It seems that a lot of the interesting content from last week’s analyst event at Google is in the speaker notes from the PowerPoint slide deck. Greg Linden and others have already pointed out the notes about Google’s storage plans (GDrive, Lighthouse on slide 19).

This afternoon there’s another blip on CNBC about accidental communications in the slides.

The previously undisclosed notes stated that Google’s core advertising business was expected to grow by nearly 60 percent to $9.5 billion in 2006 but that profit margins in its mainstay AdSense business could be squeezed this year and beyond.

I didn’t remember seeing a revenue forecast in there, so I went back and looked to see what it actually said (slide 14).
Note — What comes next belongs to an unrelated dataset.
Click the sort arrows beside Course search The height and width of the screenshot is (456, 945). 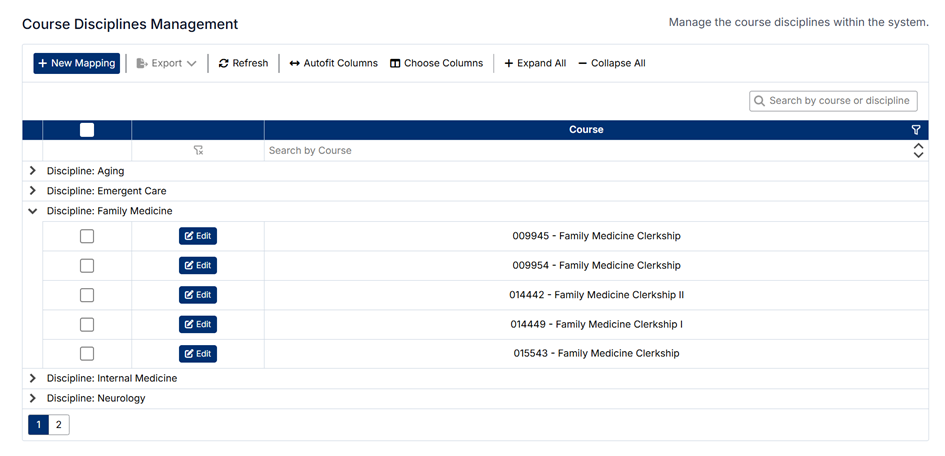pyautogui.click(x=918, y=150)
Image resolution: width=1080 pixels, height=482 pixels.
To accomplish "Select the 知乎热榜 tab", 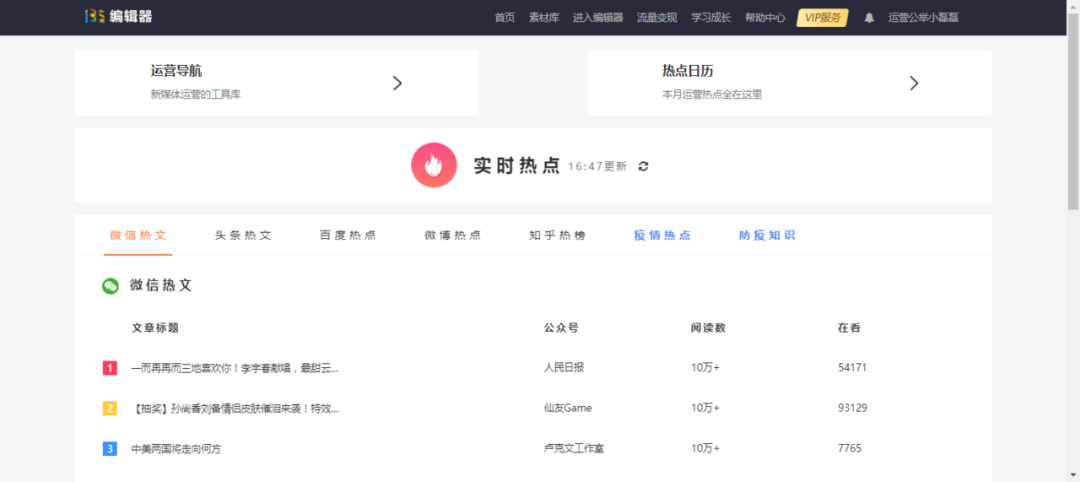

Our ads business for the moment is healthy and growing and we’re on a strong trajectory
projected to grow from $6bn this year to $9.5bn next year based purely on trends in traffic and monetization growth

But strong competitors are attempting to aggregate traffic
AdSense margins will be squeezed in 2006 and beyond
Y! and MSN will do un-economic things to grow share
The ad network will be commoditized over time
So, we need to build a more complete ads system that is characterized by two words: wider and deeper. That is, cast the net wider to attract new customer types) and deeper to enhance our relationship with existing customers.

Reuters says these particular notes were supposedly left in accidentally from internal planning discussions in late 2005.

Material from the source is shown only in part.